━━━━━ Data under study ━━━━━

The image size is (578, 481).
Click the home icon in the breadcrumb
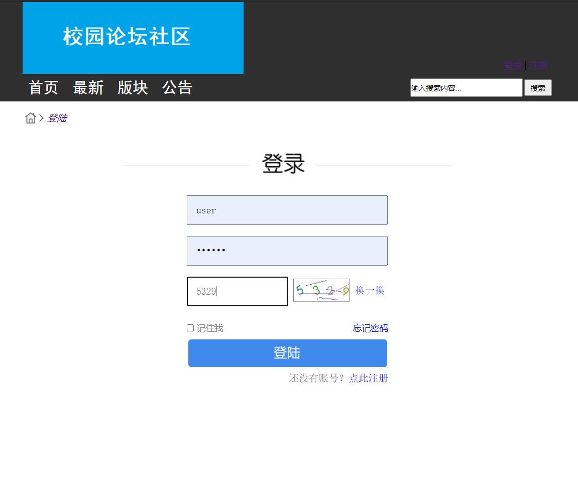[31, 117]
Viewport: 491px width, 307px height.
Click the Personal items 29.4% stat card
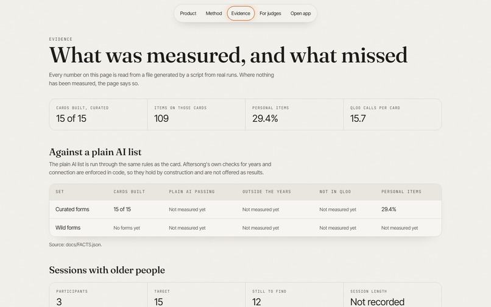click(294, 115)
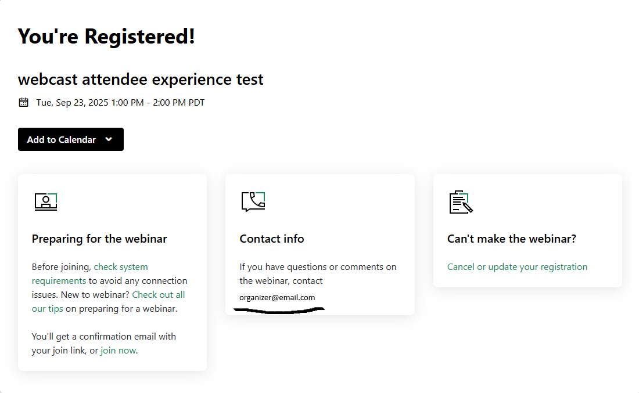Click the confirmation email sentence text
639x393 pixels.
click(x=103, y=337)
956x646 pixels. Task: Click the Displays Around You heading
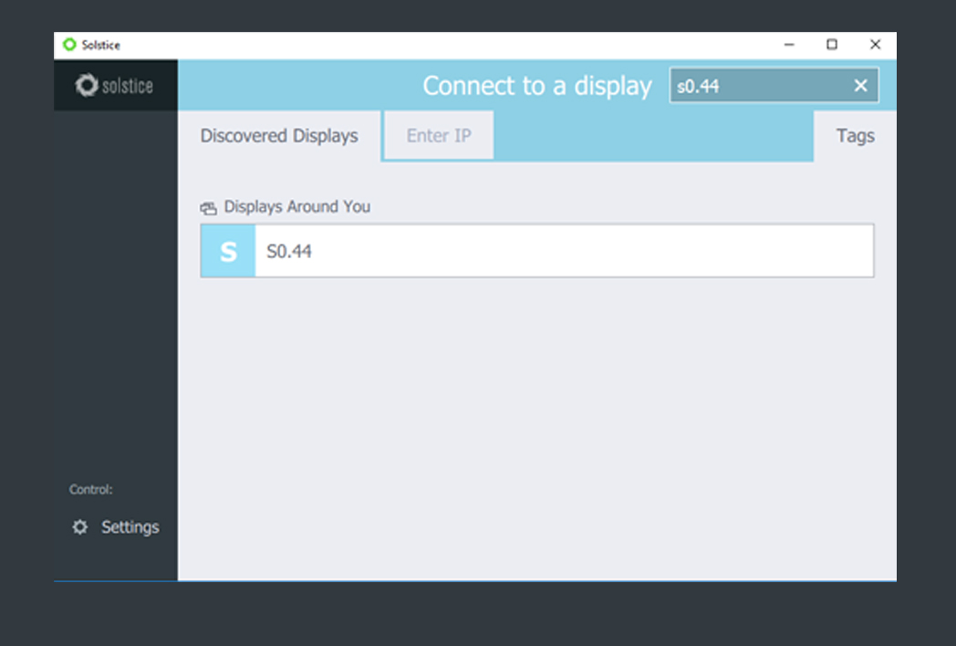[x=296, y=207]
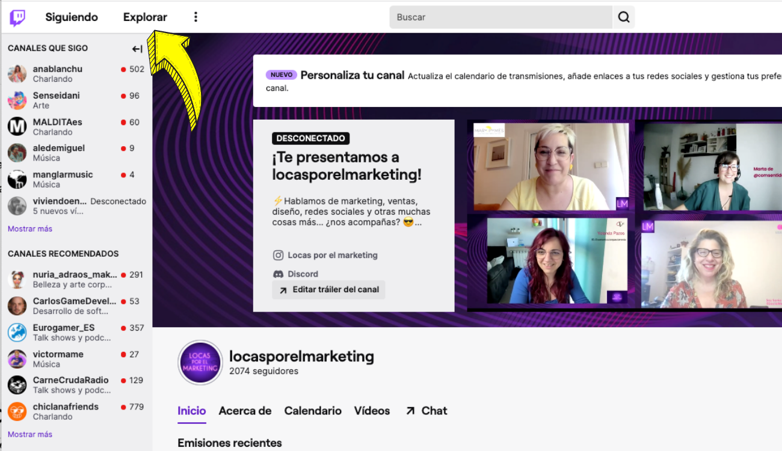
Task: Open the Siguiendo page
Action: (x=72, y=17)

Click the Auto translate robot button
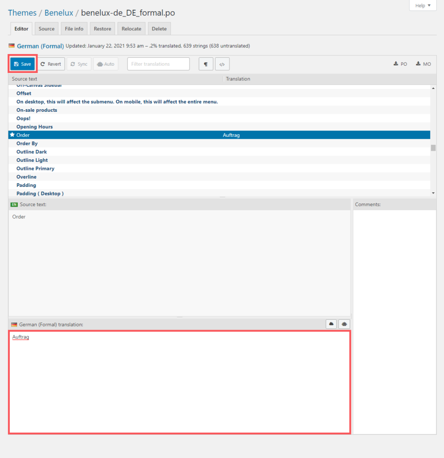[x=106, y=64]
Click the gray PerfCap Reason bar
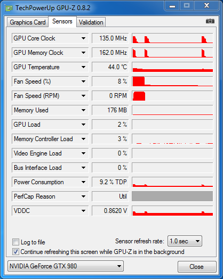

━━━━━

Requirement:
Your task is to transcribe exactly the lines from the one containing "Viewport: 491px width, 307px height." through the final line of the entries above, pictures excluded.

Written response:
Viewport: 491px width, 307px height.
Click the Personal items 29.4% stat card
click(294, 115)
Click the confirmation email sentence text
639x393 pixels.
click(x=103, y=337)
956x646 pixels. Task: Click the Displays Around You heading
[x=296, y=207]
Task: Open the Siguiendo page
Action: (x=72, y=17)

Click the Auto translate robot button
[x=106, y=64]
Click the gray PerfCap Reason bar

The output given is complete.